The GOP Tax Plan – This Is What Domination Economics Looks Like

Think more money at the top of the income scale means more at the bottom? It doesn't.
This post was published on the now-closed HuffPost Contributor platform. Contributors control their own work and posted freely to our site. If you need to flag this entry as abusive, send us an email.
Jim Urquhart / Reuters

Monster storms destroy coastal cities. Wildfires kill dozens of people and displace thousands more. Health insurance coverage for millions is threatened. Wages remain flat, even though worker productivity is growing faster than expected. Income inequality is getting worse.

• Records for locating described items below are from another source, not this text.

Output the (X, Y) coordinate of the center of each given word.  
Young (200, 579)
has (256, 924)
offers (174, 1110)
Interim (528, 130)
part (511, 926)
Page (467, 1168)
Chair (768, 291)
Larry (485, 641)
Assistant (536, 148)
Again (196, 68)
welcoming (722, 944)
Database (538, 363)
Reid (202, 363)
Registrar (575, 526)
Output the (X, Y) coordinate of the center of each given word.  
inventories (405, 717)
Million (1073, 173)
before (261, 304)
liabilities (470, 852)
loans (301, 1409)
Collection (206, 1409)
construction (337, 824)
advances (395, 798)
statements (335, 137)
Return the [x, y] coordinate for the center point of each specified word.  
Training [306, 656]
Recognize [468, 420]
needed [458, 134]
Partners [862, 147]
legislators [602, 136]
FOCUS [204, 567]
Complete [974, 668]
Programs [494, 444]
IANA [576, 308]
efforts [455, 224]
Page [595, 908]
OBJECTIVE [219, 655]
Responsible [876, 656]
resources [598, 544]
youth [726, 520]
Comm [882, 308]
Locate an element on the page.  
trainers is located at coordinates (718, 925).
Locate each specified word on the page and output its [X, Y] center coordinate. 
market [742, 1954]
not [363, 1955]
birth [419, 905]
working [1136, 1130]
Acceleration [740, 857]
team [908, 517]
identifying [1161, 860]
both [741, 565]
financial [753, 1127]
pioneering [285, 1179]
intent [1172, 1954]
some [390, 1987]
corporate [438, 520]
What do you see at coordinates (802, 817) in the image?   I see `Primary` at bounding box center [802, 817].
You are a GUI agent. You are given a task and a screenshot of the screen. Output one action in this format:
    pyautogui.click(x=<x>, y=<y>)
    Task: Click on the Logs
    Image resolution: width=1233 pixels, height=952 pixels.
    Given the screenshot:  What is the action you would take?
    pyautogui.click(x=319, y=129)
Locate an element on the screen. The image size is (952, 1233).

CEOs of the biggest companies earn more than 300 times what their workers do. (To fully appreciate that stunner, consider that the CEO to worker pay ratio was 42 to 1 in 1980, and 120 to 1 in 2000.)

Against this backdrop, surely the party in possession of the White House and both houses of Congress would propose a thoughtful, fresh approach designed to protect us from the devastating cost of increasingly severe natural disasters, ruinous medical expenses, and growing family financial insecurity.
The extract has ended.